━━ BRANO

Intervista a Isabella Turso

In Italia è considerata una delle compositrici e pianiste più rappresentative di stile neoclassical new-age. Le sue composizioni hanno una capacità unica di coinvolgere in viaggi sempre diversi, emozionanti, introspettivi. In occasione dell’uscita del suo ultimo album da solista, “Big Break”, abbiamo intervistato l’incredibile pianista Isabella Turso.

Raccontaci quando hai iniziato a muovere i tuoi primi passi nella musica. Hai sempre saputo di voler fare la pianista nella vita o ne hai preso coscienza gradualmente?

━━━━

**CONSEGNE DELL'ESERCIZIO**:
a - Rispondi in base al brano:
(i) Di quale stile musicale Isabella Turso è considerata in Italia una delle compositrici e pianiste più rappresentative?
(ii) In occasione dell'uscita di quale album è stata fatta l'intervista?
(iii) Nella domanda rivolta alla pianista, tra quali due possibilità le si chiede di scegliere riguardo alla sua scelta di fare la pianista?
b - Riassumi il brano in due frasi.

━━ MATERIALE FORNITO

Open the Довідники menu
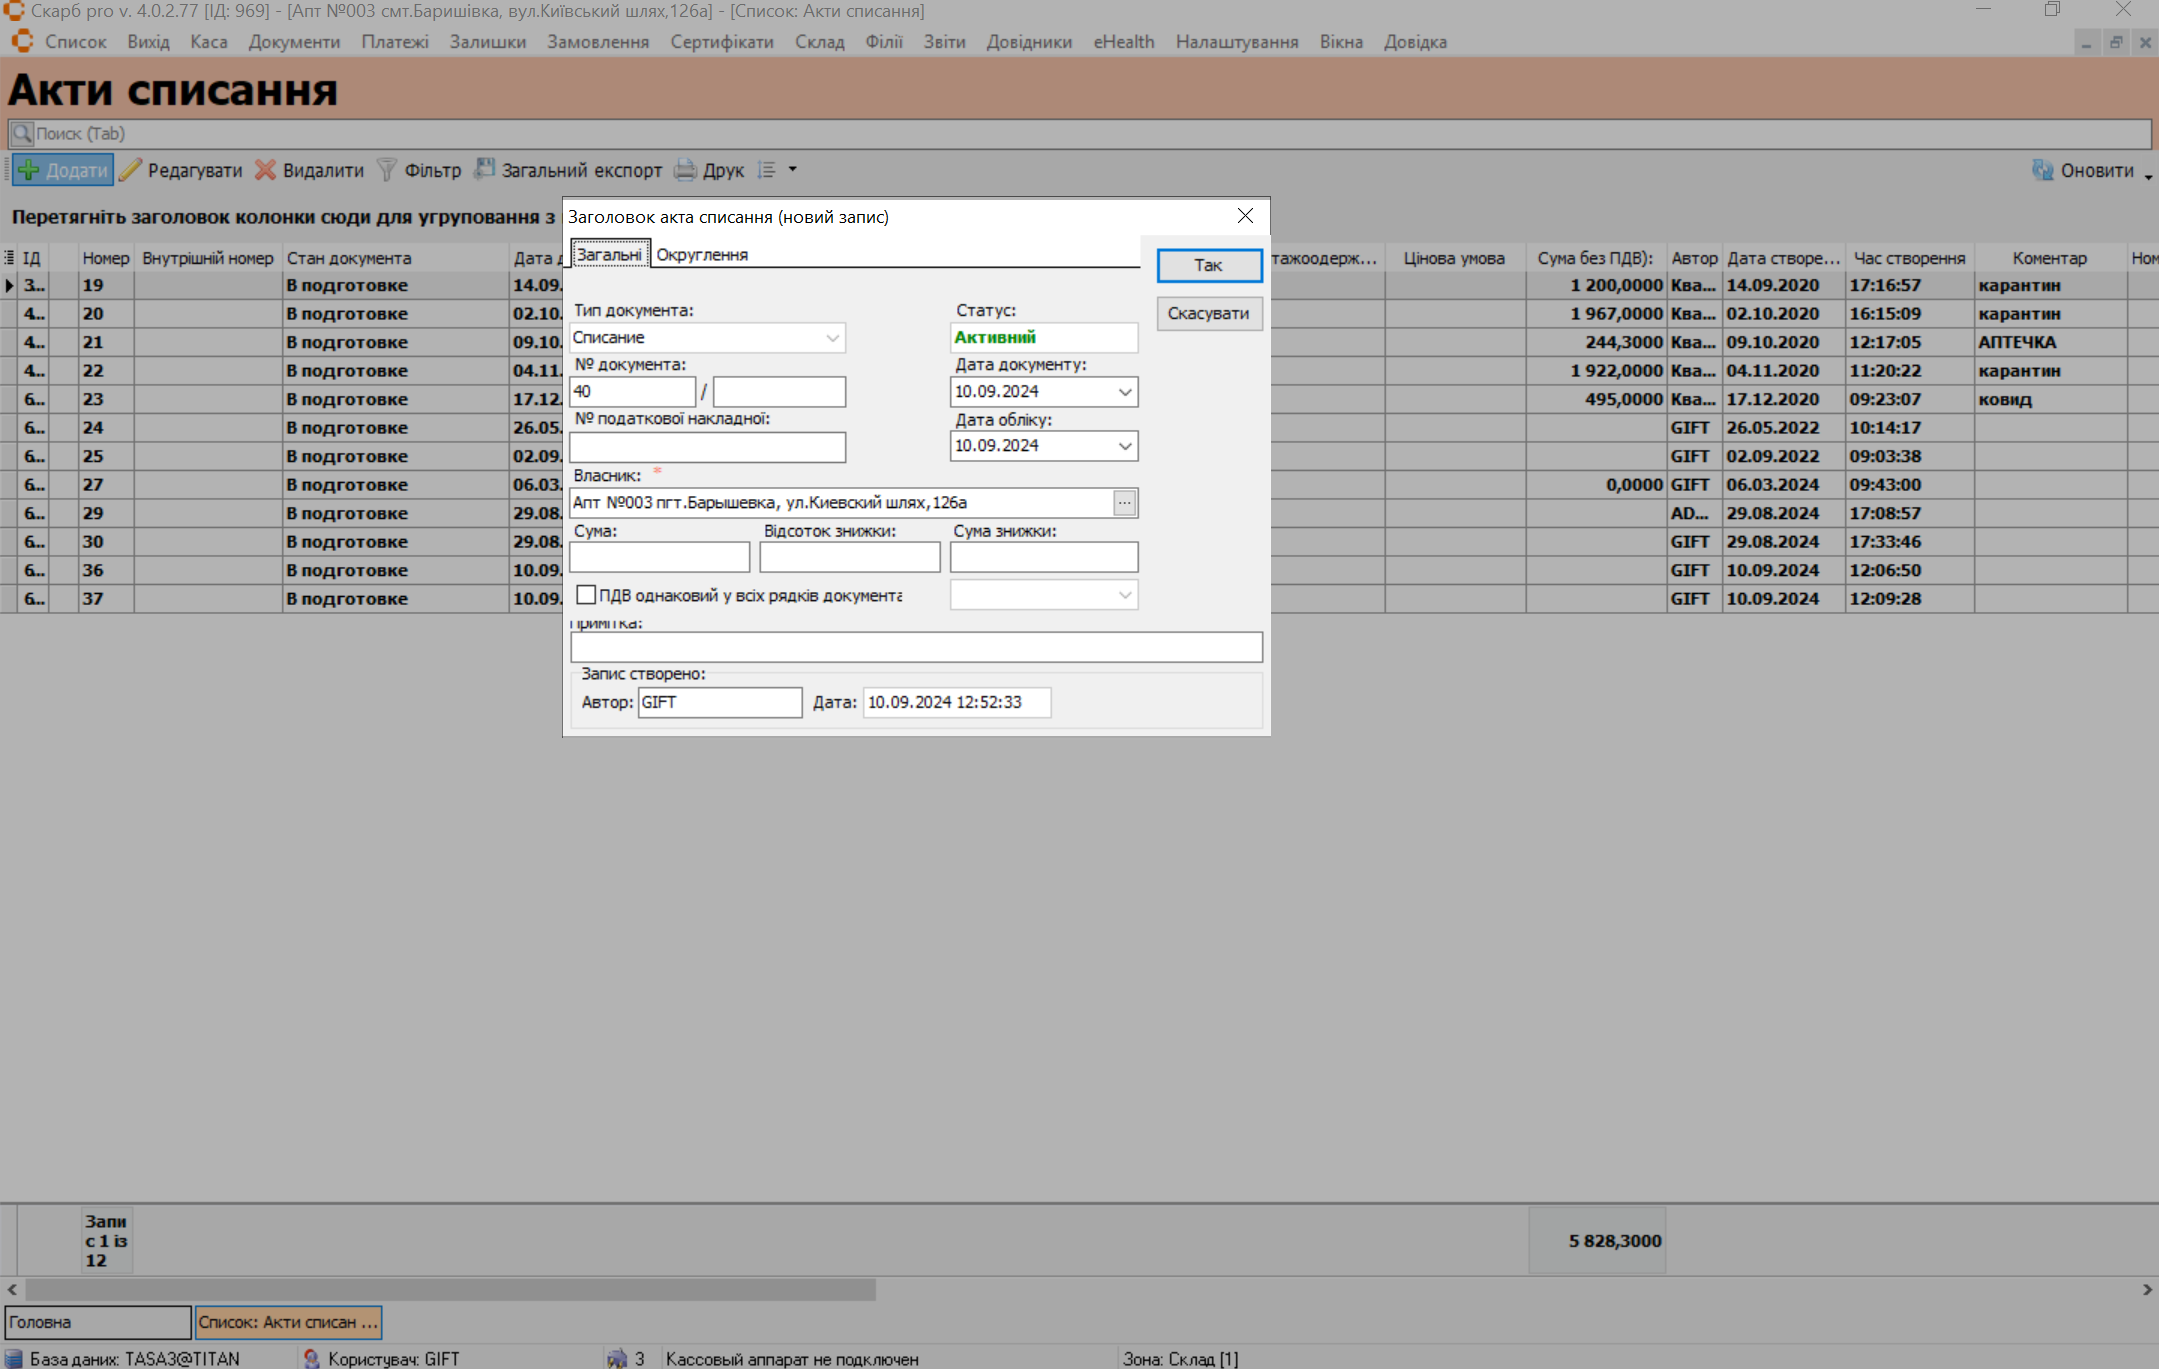Image resolution: width=2159 pixels, height=1369 pixels. click(x=1028, y=42)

━━━━

**SOLUZIONI**:
a -
(i) Lo stile neoclassical new-age.
(ii) "Big Break", il suo ultimo album da solista.
(iii) Se ha sempre saputo di voler fare la pianista nella vita o se ne ha preso coscienza gradualmente.

b - Il brano presenta un'intervista a Isabella Turso, considerata in Italia una delle compositrici e pianiste più rappresentative dello stile neoclassical new-age, realizzata in occasione dell'uscita del suo ultimo album da solista, "Big Break". La prima domanda le chiede di raccontare i suoi inizi nella musica e se abbia sempre saputo di voler fare la pianista o se ne sia resa conto gradualmente.